The thickness of the conductive layer is preferably 8 nm or more, more preferably 10 nm or more, and particularly preferably 15 m or more, from the viewpoint of ensuring good conductivity with a surface resistance value of 10 ³ Ω / □ or less, for example. Preferably there is. On the other hand, if the thickness of the conductive layer becomes too large, there may be a disadvantage that the transparency is lowered. Therefore, the upper limit of the thickness of the conductive layer is preferably 60 nm or less, more preferably 50 nm or less, and particularly preferably 40 nm or less. . The lower limit value of the surface resistance value of the surface conductive layer is not particularly limited, but 0Ω / □ is a substantial lower limit.
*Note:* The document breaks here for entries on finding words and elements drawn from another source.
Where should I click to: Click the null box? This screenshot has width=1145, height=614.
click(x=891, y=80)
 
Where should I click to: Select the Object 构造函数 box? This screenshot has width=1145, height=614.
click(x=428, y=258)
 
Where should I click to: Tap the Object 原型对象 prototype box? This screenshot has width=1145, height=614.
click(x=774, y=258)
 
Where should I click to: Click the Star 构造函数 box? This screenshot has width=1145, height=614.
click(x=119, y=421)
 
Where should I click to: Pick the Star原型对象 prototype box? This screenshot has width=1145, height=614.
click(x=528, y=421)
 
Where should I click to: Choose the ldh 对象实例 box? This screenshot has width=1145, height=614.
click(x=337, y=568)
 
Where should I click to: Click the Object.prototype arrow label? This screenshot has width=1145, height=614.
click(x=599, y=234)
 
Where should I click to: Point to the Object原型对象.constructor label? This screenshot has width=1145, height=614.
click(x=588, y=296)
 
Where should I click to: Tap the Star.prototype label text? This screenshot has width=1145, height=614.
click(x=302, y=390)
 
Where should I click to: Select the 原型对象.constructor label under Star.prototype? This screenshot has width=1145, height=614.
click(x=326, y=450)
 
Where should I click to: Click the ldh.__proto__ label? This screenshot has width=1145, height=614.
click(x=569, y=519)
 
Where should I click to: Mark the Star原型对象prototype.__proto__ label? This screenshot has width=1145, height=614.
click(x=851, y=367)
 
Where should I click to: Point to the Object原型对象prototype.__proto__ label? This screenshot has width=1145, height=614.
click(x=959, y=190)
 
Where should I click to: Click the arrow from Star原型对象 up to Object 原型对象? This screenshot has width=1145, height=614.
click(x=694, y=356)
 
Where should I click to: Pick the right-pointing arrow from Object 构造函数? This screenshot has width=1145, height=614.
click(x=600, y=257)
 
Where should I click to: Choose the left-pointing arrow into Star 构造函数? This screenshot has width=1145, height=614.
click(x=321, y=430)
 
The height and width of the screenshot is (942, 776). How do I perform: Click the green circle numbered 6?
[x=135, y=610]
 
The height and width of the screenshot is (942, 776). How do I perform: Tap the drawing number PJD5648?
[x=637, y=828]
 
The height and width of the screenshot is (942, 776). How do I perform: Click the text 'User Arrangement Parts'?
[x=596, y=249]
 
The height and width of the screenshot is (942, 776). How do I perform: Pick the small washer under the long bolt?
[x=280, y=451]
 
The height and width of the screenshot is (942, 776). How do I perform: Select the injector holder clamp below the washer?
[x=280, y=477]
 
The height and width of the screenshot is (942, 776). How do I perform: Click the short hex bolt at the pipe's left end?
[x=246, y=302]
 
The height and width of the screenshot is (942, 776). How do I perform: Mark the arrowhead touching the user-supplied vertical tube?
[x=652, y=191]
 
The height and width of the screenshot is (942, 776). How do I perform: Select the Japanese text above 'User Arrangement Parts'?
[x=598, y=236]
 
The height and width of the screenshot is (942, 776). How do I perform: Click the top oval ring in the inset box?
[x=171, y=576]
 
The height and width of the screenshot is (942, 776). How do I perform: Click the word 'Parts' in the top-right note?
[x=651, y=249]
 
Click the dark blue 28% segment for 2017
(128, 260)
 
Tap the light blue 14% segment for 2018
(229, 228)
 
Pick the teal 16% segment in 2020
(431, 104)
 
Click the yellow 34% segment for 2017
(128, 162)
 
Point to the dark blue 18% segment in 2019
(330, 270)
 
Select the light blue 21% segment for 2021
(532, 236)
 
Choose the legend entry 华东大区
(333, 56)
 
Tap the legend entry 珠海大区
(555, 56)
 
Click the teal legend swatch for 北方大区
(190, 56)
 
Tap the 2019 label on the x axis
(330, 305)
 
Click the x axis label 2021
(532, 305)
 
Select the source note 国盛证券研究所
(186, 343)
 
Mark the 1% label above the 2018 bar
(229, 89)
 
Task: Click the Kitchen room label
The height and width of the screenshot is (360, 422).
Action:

  It does not specifically limit as a formation method of a conductive layer, A conventionally well-known method can be used. Specifically, for example, a vacuum process, a sputtering method, a dry process such as an ion plating method, and a wet coating method can be used.

  The conductive layer formed as described above may be patterned. The conductive layer of the transparent conductive film for a capacitive touch panel is usually patterned into a predetermined pattern.

  On the other hand, when using the transparent laminated film of this invention as a base film of the transparent conductive film for touchscreens, the base film of the transparent conductive film for touchscreens points out the film before an above-described conductive layer is laminated | stacked. In this base film, the transparent conductive film for touch panel is provided with scratch resistance, the color of the conductive layer is adjusted, or the pattern portion of the patterned conductive layer is visually recognized. For the purpose of suppressing “,” a hard coat layer or a refractive index adjusting layer is provided as a functional layer. And a conductive layer is laminated | stacked on the functional layer of this base film, and the transparent conductive film for touchscreens is manufactured.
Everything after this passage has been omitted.